When he saw anything broken, he fixed it. He would never have thought of not doing so. It was his gift. So it’s what he did. Bob walked around with a wrench in his back pocket. It made me smile. It was a good symbol of his sense of purpose.
After Bob’s death, to celebrate his birthday, December 13th, we began what we call, “The Bobly Day.” It is a day of random acts of kindness, of noticing the needs around us, of sneaky good deeds, gestures of love and service, wherever we are.
2014 has been our third December to celebrate Bob’s birthday this way. It is mainly a Face Book event. Friends invite their friends, who invite their friends. People who never knew Bob celebrate this day along with those of us who did. On the event page, I ask that people report back to the rest of us what they did. Whoever is comfortable with sharing does so.
At this writing, it has been a pretty good Bobly Day. The usual number of people officially “signed up” this third year. As in the years before, we have a bit over 100 people. We have Bobly friends in New York City, Chicago, California, South Africa, Scotland,
and of course, here in Texas, going out and looking for good deeds to do and having fun doing them!
Streets have been picked up, (something Bob used to do around the neighborhood,) stranded motorists helped, leaves raked, gifts given, appreciation expressed, hugs offered, needy children cheered, angry words held back, veterans’ needs attended to, rides given, smiles exchanged, tabs paid, and animals helped. Here are some of the examples people have shared the last three years, on face book, or e-mail, or by telling me.
“I helped an old guy in line at the doctor’s office who needed blood pressure medicine but had no money for the required doctor visit. I paid for his visit so he could get his medicine.”
“Was going to go out of town this weekend, but gave my trip money to a Christian rehab center instead!”
“Today at the Texas Aggie women’s basketball game, my husband and I bought teddy bears to donate to their teddy bear drive.”
“I taught a guitar lesson to a girl who couldn’t afford a teacher.”

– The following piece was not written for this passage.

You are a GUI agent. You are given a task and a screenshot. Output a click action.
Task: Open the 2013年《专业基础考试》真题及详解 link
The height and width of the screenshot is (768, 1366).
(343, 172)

“While walking through the airport, I spotted an elderly lady resting on a huge recliner. I realized it was a massage chair. I put $5 (the maximum) in the slot and it started humming and moving that dear, little lady. She let out an audible “ooooo” and smiled ever so broadly. She then thanked me and said, “My, but it HAS been a long time”, winked and then smiled some more. I’m not sure which one of us was enjoying her “massage” more. I’m giggling as I type this.”
“The kids made blankets for the hospital, and took them there today. They spent some of their own money to get the materials.”

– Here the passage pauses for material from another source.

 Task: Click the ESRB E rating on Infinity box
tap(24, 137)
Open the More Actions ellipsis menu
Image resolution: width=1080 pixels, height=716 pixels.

“I paid it forward at the What- a- Burger drive through!”
“I hugged a homeless guy and took him lunch.”
“I gave up my seat on the subway.”
“I shared about the Bobly Day and his life with someone going through her fifth round of cancer.”
“There was a man on the corner with a sign that said “I have three kids.” I have my three girls in the car and would do anything for them. I handed him a 20 and said Merry Christmas.”
“I made gifts for the people that work at all the fast food places I go to. They were thrilled!”
“Today I’m donating baby things for moms in need.”
Of course the Bobly Day is a “Christly Day.”
Looking for ways to help others is one of the ways Bob Chapman lived the Gospel, and found Jesus in his beautiful life, by practicing his “skin religion.” We can, too.
My (and Bob’s) Advent Challenge to you,Beloved Reader, is to go out and have a Bobly week, a Christly week. Practice the joy of the coming celebration of the birth of our Incarnate Lord, with a little “Skin Religion,” and have fun doing it! Gaudete!